Kommunikation – mehr als nur Smalltalk
Der rote Faden, der sich in diesem Jahr durch die drei Tage zog, war das Thema Kommunikation. Gespräche am Bett sterbender Menschen, der Austausch mit Angehörigen oder die Moderation von Trauergruppen sind weit mehr als Smalltalk. Sie stellen die ehrenamtlichen Hospizbegleiterinnen und Hospizbegleiter immer wieder vor besondere Herausforderungen.
Am Freitag stand zunächst die eigene Rolle in der hospizlichen Begleitung im Mittelpunkt. Dabei ging es auch um die Frage, wie sich diese Rolle von Gesprächen und Beziehungen im Alltag unterscheidet.

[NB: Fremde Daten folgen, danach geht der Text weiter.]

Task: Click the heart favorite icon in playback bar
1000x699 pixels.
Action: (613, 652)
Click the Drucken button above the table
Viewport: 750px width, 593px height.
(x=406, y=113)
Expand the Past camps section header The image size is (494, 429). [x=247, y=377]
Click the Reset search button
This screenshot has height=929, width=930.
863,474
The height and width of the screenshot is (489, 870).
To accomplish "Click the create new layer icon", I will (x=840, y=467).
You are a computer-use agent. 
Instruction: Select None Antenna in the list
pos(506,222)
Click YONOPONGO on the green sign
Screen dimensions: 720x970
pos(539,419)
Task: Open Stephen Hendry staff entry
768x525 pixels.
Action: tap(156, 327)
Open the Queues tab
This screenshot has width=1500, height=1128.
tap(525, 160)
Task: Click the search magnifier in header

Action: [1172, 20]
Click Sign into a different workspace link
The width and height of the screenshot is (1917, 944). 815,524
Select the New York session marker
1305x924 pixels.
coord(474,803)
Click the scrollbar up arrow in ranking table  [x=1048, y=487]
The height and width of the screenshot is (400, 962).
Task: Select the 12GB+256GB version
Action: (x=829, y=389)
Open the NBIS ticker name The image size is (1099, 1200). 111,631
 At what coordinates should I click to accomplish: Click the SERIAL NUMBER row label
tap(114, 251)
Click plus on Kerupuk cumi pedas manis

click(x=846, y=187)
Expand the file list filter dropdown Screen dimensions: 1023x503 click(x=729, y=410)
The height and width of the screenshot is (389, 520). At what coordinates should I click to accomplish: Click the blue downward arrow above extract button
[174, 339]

Am Samstag vermittelte Markus Baudewig den Teilnehmenden verschiedene Aspekte und Möglichkeiten der Gesprächsführung. Zum Abschluss am Sonntag beschäftigte sich die Gruppe mit dem Thema Reframing. Dabei werden belastende oder negativ klingende Formulierungen so verändert, dass sie bei gleicher Bedeutung weniger bedrohlich wirken können.
So wurde das Wochenende zu einer rundum gelungenen Mischung aus Fortbildung, Austausch, Gruppenstärkung und Selbstfürsorge.
Ermöglicht wurde die Veranstaltung durch die großzügige Unterstützung der Bollmanns Stiftung Nienburg und der Hospiz Stiftung Niedersachsen.